One of the indicators of the strength of a brand in the hearts and minds of customers, brand preference represents which brands are preferred under assumptions of equality in price and availability.

The ability of brand preference to isolate brand strength from other market factors (e.g., price and distribution) separates it from other marketing measures.  Furthermore, previous studies demonstrated that the behavioral brand preference approach pioneered by MSW•ARS met MASB’s predetermined ten criteria of an ideal metric:

  1. Relevant:  It has been proven to capture the impact of all types of marketing and PR activities.  Over the last 45 years it has been used to measure the effectiveness of all forms of media (e.g. television, print, radio, out-of-home, digital), events (e.g. celebrity and event sponsorships), and brand news (e.g. product recalls, green initiatives).  It has also been shown to capture both conscious and unconscious customer motivations and so applies equally to rational, emotional, and mixed branding strategies.

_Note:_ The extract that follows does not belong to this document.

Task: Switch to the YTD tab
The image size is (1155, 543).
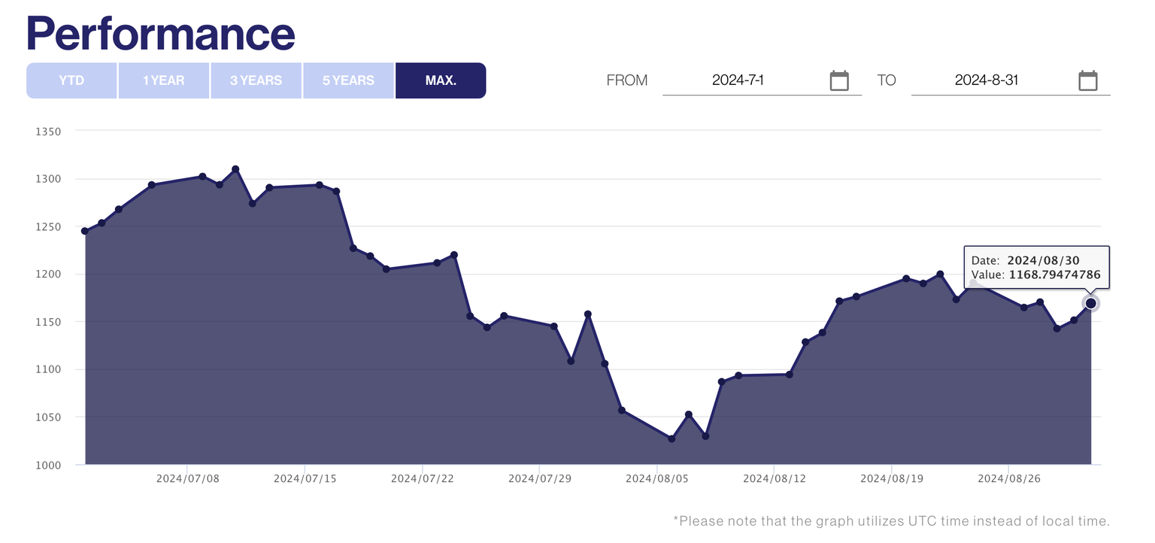Action: coord(71,80)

  2. Predictive:  Its ability to accurately forecast financial outcomes has been demonstrated in a number of studies.  This includes studies comparing preference to sales results calculated from store audits, in-store scanners, pharmaceutical prescription fulfillments and new car registrations.  When applied to advertising, changes in brand preference have been proven to predict changes in the above sales sources from control market tests, split media tests, pre-to-post share analysis and market mix modeling.  In fact, Quirk’s Magazine noted over a decade ago that “this measurement has been validated to actual business results more than any other advertising measurement in the business”.
  3. Objective:  It is purely an empirical measure by nature.  No subjective interpretation is needed.
  4. Calibrated:  It has been applied to the broad spectrum of brands and categories and its correlation to sales has proven consistent across geographies.  Furthermore, it self-adjusts to the marketplace where it is collected so it has the same interpretation without any need for historic benchmarks.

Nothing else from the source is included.